Completed Project

Pre and Post Assessment of Knowledge and Practice on WASH in Flood affected district of Malda in West Bengal

Agency : Save the Children, Bal Raksha, Bharat

Team Debjani Barman

The study on Pre and Post Assessment of Knowledge and Practices on WASH explored the knowledge, practice and awareness related to water, sanitation and hygiene in Habibpur and Bamongla- two flood affected blocks of Malda, West Bengal. The study explored the WASH behavior at household and institutional level, where at institutions level it covers schools and Anganwadi Centers. At household level study explored the WASH practice knowledge and accessibility for the women head in the households, adolescent girls and adolescent boys. For women and girls, it also examined the menstrual practice and knowledge.

The post assessment reported increase in usages of latrine with septic tank and decrease in usage of neighbors’ toilet for sanitation purposes, this implied that more households now have their own toilets. Situation of solid and liquid waste management represents a poor picture where the villages hardly have any drainage systems for disposing liquid waste. Solid wastes are disposed of mostly in household backyard and there is no system of community garbage pit or its collection or disposing off. Block administration expressed their willingness to develop community dumping ground in future, but it is yet to show its results. Both in pre and post assessment hand washing behavior showed uniform pattern. Hand washing with plain water is the most common practice whereas washing with water and soap can mostly be seen only post defecation, post cleaning child after he/she defecates and post cleaning menstrual waste. It is even absent before feeding the child or after handling raw food materials. Menstruation practice reported a mixed picture where most of the women are still using cloths. Girls prefer to stay out of school during their menstruation days following problem of changing the soaking materials at school. Both these group however report the poor quality of local made sanitary napkins.

Restriction in participation in religious function is the most common restriction both for women and girls. Regarding disposing the menstrual waste, they again have poor habit of putting it inside a pit or throwing it in a pond which is no more in use. Regarding food hygiene, although almost all of them are keeping the cooked food in a covered container, only one third of them are washing hand before touching the same.

At schools tube well remain the main source of drinking water and for AWC it is similar source used by the owner and it is submersible. In terms of knowledge, pre and post assessment did not see much change in knowledge level given the paucity of time. Diarrhea remains the most commonly reported disease due to unsafe water. They have fair knowledge on source of safe water but knowledge on water contamination was not clear. Though all of them heard about the vector borne diseases its linkages with poor solid and liquid waste management behavior is not clear to them. However, they do agree that diseases like dengue, chikungunya are now a day common in rural areas too. Knowledge on disease caused by open defecation and poor hand wash is again limited to diarrhea only.

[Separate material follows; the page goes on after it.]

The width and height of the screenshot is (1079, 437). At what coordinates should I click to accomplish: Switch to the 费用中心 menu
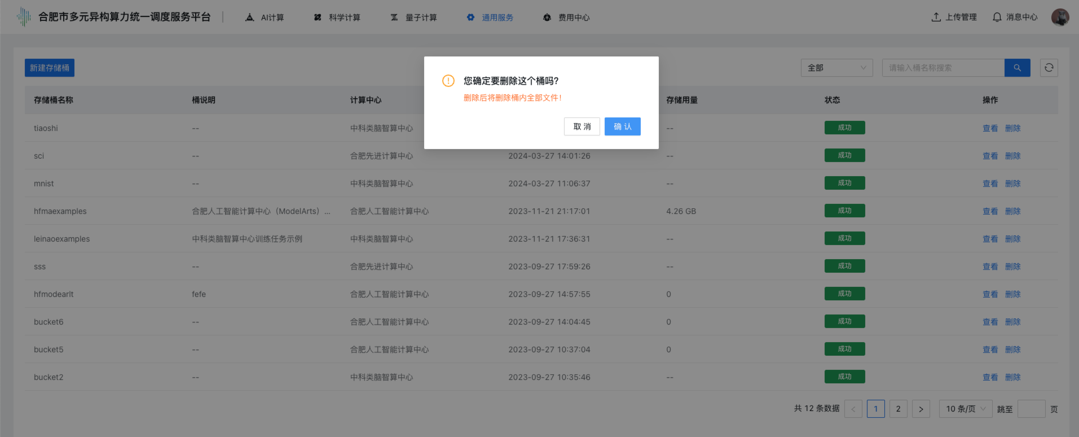point(566,18)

But how repeated suffering from the same can lead to chronic malnutrition for a child is not clear to the mother or adolescents. Their knowledge of illness caused by poor menstrual hygiene is near absent. Compared to respondents from household level, respondents from schools and AWCs have better knowledge. Regarding sources of knowledge on seven main issues including reproductive and child health the responses remain in between two television and health worker.